◆ **WORK ORDER**: What you copy should be the lines from the one with "Click the search magnifier icon" through the end of the entries, word for word. Omit the pictures.

□ □ □ □

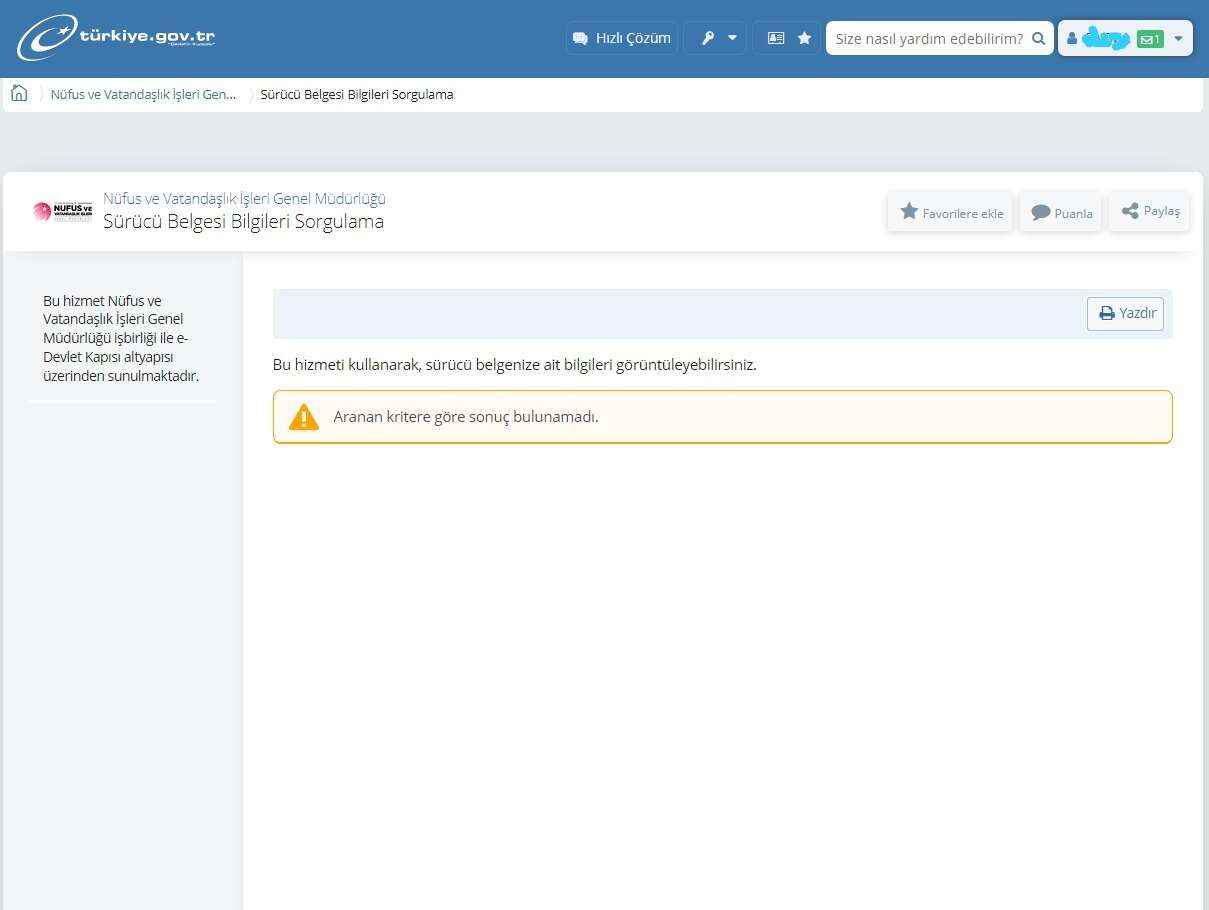This screenshot has width=1209, height=910.
Task: Go to home via breadcrumb house icon
Action: 19,94
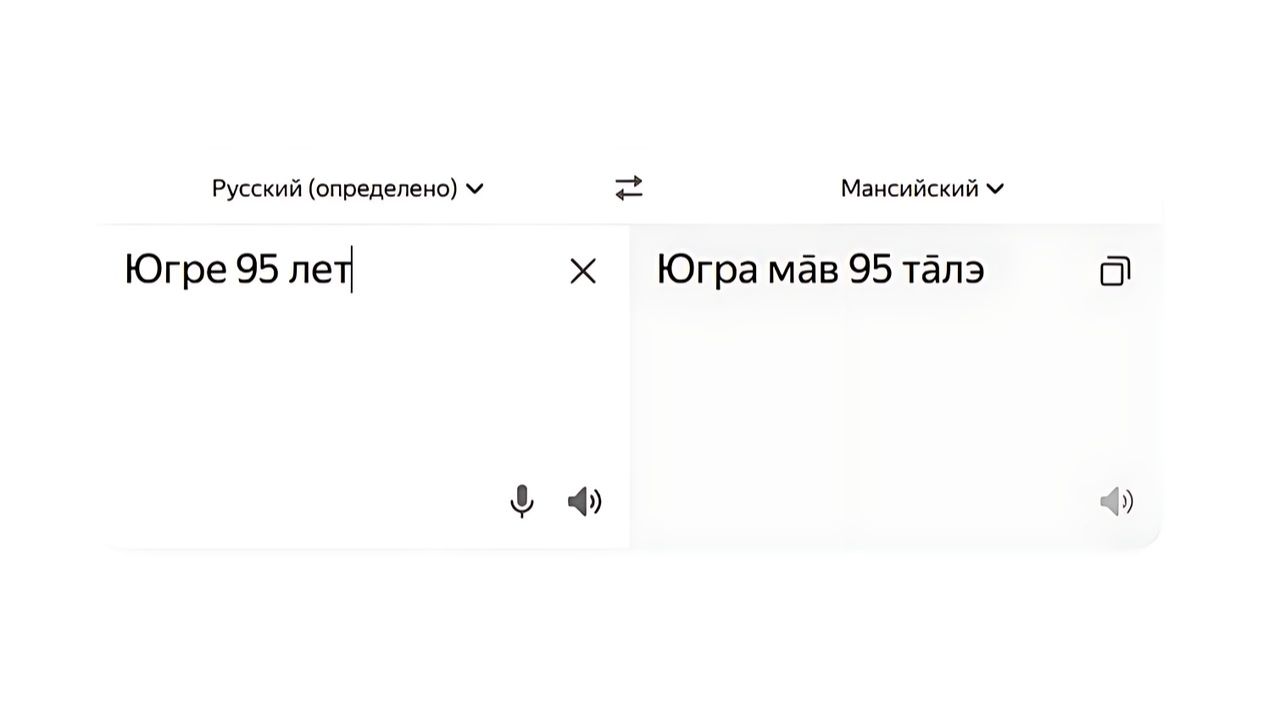The image size is (1280, 719).
Task: Click the chevron next to Русский (определено)
Action: [x=475, y=188]
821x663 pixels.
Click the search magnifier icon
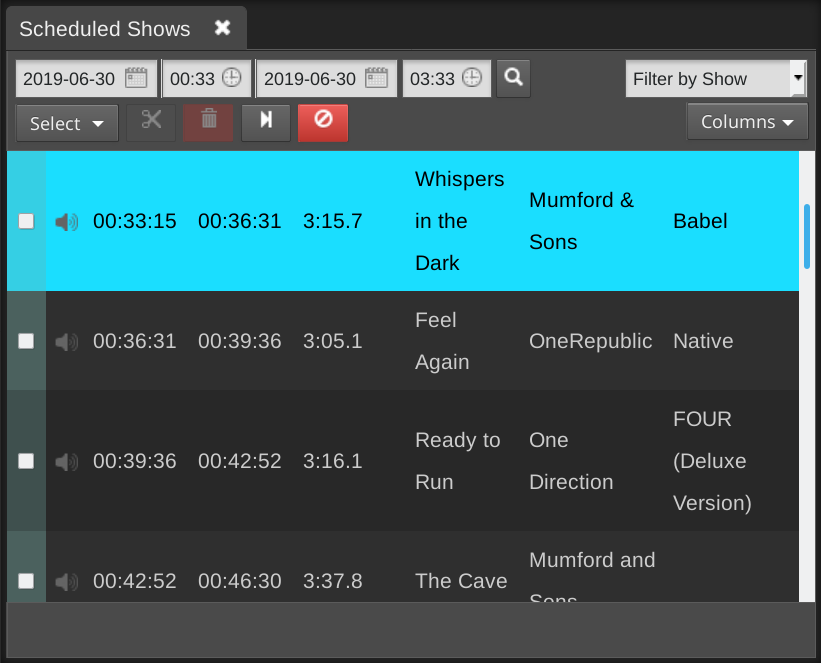coord(513,78)
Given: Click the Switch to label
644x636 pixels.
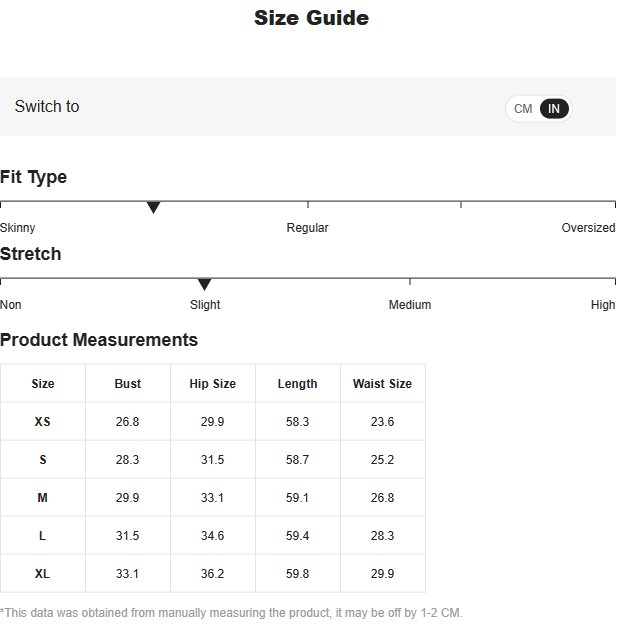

□ □ □ □

◆ **WRITTEN ANSWER**:
Click the search magnifier icon
coord(513,78)
Given: Click the Switch to label
644x636 pixels.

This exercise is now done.